======== Extracted entries ========
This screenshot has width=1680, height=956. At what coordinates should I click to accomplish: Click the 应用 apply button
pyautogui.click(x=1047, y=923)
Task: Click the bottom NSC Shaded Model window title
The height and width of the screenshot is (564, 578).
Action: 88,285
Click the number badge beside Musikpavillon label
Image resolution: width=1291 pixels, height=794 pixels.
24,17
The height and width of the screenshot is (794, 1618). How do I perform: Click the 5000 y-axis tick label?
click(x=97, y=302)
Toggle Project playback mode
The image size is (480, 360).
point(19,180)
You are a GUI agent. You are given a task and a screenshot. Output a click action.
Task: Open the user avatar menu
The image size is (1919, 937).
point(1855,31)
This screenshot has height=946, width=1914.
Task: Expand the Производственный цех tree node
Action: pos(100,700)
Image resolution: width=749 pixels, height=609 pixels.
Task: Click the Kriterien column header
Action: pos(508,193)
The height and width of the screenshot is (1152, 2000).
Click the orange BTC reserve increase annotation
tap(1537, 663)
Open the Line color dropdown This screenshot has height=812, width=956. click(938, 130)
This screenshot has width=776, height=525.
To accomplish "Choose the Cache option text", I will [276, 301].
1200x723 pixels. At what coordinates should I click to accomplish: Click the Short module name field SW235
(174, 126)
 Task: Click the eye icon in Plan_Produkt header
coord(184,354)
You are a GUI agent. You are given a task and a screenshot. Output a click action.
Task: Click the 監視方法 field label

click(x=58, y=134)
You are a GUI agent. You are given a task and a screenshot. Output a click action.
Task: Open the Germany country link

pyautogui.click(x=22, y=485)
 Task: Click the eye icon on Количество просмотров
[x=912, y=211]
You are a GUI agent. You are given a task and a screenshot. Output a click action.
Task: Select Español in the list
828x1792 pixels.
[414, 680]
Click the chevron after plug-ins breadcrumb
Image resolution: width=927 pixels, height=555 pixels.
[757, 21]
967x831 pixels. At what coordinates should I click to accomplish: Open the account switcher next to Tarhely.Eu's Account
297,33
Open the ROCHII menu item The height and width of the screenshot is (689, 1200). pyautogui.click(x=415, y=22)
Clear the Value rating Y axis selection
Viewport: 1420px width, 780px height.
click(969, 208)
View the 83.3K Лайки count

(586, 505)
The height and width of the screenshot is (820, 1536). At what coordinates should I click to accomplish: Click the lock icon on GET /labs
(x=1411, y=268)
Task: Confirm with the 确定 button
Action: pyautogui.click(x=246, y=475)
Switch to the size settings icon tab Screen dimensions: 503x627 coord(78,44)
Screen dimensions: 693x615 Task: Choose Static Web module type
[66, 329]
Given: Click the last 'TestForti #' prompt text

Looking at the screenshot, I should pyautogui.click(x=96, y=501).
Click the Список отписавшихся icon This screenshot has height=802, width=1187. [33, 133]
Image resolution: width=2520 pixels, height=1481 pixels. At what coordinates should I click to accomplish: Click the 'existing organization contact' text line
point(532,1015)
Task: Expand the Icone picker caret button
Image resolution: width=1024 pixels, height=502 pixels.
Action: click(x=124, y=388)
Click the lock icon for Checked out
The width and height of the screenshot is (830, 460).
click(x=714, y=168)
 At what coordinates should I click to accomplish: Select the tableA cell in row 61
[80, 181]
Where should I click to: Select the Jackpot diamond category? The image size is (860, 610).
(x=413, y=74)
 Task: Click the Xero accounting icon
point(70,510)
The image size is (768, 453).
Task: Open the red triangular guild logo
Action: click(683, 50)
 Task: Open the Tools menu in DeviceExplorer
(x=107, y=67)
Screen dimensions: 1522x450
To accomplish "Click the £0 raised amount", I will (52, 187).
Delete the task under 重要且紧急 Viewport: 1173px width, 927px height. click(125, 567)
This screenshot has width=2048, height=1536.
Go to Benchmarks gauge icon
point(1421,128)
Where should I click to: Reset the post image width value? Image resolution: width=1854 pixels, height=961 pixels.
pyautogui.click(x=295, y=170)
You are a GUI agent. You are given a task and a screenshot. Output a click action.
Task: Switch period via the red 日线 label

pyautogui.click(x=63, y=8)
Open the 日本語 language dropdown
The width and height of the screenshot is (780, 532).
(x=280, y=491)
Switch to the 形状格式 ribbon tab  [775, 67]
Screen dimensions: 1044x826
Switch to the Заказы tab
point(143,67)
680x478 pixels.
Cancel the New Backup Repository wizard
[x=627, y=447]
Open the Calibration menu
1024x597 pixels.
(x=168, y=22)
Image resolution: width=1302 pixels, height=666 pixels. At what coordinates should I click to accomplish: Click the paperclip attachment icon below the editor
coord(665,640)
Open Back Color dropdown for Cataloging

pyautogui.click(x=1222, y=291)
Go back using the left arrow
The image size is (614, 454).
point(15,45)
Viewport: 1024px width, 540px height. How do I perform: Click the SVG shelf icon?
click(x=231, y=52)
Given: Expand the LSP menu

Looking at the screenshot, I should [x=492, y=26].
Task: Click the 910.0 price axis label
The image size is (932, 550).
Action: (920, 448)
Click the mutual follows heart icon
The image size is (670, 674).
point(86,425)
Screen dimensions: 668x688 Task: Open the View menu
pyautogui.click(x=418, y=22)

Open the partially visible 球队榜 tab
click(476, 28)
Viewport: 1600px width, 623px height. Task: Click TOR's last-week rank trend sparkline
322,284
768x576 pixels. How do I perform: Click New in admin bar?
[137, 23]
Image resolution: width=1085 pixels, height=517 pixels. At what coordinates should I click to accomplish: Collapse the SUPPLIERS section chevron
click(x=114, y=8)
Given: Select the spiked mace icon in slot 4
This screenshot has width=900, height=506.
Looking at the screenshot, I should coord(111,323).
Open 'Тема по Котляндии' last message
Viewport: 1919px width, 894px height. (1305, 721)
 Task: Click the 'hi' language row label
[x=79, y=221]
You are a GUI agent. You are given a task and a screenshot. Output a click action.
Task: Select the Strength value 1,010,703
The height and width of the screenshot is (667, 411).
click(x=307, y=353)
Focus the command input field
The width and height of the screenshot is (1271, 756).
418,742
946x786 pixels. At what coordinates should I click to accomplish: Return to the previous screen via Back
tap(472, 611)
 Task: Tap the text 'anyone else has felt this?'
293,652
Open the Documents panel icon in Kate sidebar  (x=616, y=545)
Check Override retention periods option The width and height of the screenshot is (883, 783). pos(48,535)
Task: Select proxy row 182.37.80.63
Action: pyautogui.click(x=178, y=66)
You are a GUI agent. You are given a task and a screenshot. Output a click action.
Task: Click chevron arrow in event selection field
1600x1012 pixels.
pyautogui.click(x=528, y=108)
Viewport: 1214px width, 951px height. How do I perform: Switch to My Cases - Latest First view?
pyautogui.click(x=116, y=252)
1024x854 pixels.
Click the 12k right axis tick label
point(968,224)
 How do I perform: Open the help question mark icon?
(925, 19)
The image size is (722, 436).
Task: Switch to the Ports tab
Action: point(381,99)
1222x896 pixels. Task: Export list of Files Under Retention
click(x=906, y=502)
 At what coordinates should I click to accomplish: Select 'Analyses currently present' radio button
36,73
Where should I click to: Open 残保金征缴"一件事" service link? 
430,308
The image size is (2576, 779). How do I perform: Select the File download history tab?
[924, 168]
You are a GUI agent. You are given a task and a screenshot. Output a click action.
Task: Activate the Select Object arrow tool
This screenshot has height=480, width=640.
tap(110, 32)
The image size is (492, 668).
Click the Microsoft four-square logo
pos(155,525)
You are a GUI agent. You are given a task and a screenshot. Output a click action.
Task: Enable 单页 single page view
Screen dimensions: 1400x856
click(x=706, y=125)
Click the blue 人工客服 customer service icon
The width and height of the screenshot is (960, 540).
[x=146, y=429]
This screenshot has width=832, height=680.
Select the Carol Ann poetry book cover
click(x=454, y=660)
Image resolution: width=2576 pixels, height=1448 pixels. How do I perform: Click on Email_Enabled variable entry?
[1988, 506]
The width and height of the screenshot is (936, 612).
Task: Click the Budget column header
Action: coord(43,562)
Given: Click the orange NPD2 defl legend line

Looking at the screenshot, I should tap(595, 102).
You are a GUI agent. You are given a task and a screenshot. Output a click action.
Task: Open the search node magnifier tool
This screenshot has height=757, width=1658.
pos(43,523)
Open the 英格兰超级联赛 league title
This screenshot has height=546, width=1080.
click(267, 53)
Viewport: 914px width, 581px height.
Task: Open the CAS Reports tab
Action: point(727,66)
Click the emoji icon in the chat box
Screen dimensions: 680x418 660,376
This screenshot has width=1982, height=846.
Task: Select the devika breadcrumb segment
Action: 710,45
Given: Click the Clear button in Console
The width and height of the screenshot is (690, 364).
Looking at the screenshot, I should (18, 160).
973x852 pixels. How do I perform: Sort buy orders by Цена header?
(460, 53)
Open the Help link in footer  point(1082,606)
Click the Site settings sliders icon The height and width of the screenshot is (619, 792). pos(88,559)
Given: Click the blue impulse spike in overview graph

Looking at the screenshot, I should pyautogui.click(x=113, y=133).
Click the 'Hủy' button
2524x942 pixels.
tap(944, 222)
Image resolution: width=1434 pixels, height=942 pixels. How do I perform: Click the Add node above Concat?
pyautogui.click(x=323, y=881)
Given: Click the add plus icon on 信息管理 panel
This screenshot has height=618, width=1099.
========
Try it — Among the entries above, determine how many lines contain "settings", then output only that number.

Written response — 2